In today’s era however, having something special alone isn’t quite adequate. You’d think that a fresh-out-of-the-showroom Lamborghini Aventador would satisfy anyone who glanced its way. But then you’d be walking down Brompton Road in Knightsbridge and turn the corner and guess what – your eyes would become fixated on another Aventador. This is where the line is drawn between the Automotive enthusiast and just a wealthy owner. An ever increasing number of individuals want their car to feature something which you won’t see too often. I personally view cars as an Artist’s canvas – you make it your own, express yourself, and add your own personal touches through the use of Aftermarket Parts and both “Form” or “Function” defining customisations. The amazing thing is, it doesn’t matter what you drive. Anyone can do it – which is why in this sense it is a form of fashion. It brings people together, gets everyone talking. I have met so many cool people and have friends for life, all because I chose to treat my cars as pieces of Lego, taking them apart and putting them back together time and again, with a differing result on each occasion.

This growing culture has over the years given rise to many Aftermarket companies and workshops who offer an amazing selection of additional bits and pieces for your pride and joy. Not everything will appeal to everyone, as is the case with custom designer pieces – but as with everything in this world it’s all about what floats your boat, what make you happy, what defines you.

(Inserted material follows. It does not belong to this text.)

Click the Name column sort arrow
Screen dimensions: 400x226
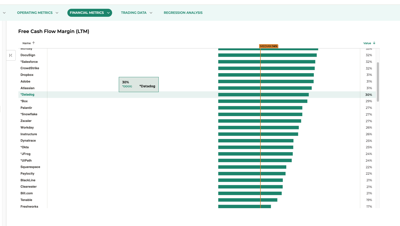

Here are a few examples of recent customisation that caught my eye. Enjoy.

 

Lamborghini Aventador by Vorsteiner Nero

via David Coyne Photography

via David Coyne Photography

via Vorsteiner

via Vorsteiner

 

Liberty Walk Ferrari 458 Italia

via SpeedHunters

via SpeedHunters

via SpeedHunters

via SpeedHunters

 

Range Rover Sport by A.Kahn Design

via KahnDesign.com

via KahnDesign.com

via KahnDesign.com

via KahnDesign.com

 

Ferrari F12 Novitec N-Largo

via ByDesign Motorsport

via ByDesign Motorsport

via ByDesign Motorsport

via ByDesign Motorsport

 

RWB Porsche 911 [964]

via petrolicious.com

via petrolicious.com

via petrolicious.com

via petrolicious.com

The Rauh-Welt Begriff 911 contradicts what I said earlier about classic cars. A rare occasion of modern styling being successfully infused with an older vehicle. I absolutely love how outrageous it is with the wide arches and oversized rear wing, all the while keeping with the original feel of Stuttgart. I have huge admiration for the company’s founder Nakai-San from Japan, who not only looks after the exterior, but takes care of performance modifications too. He is one of those unconventional individuals with a natural eye for artistry and craftsmanship. The tarmac is the catwalk for such designers and it just goes to show, anything is possible.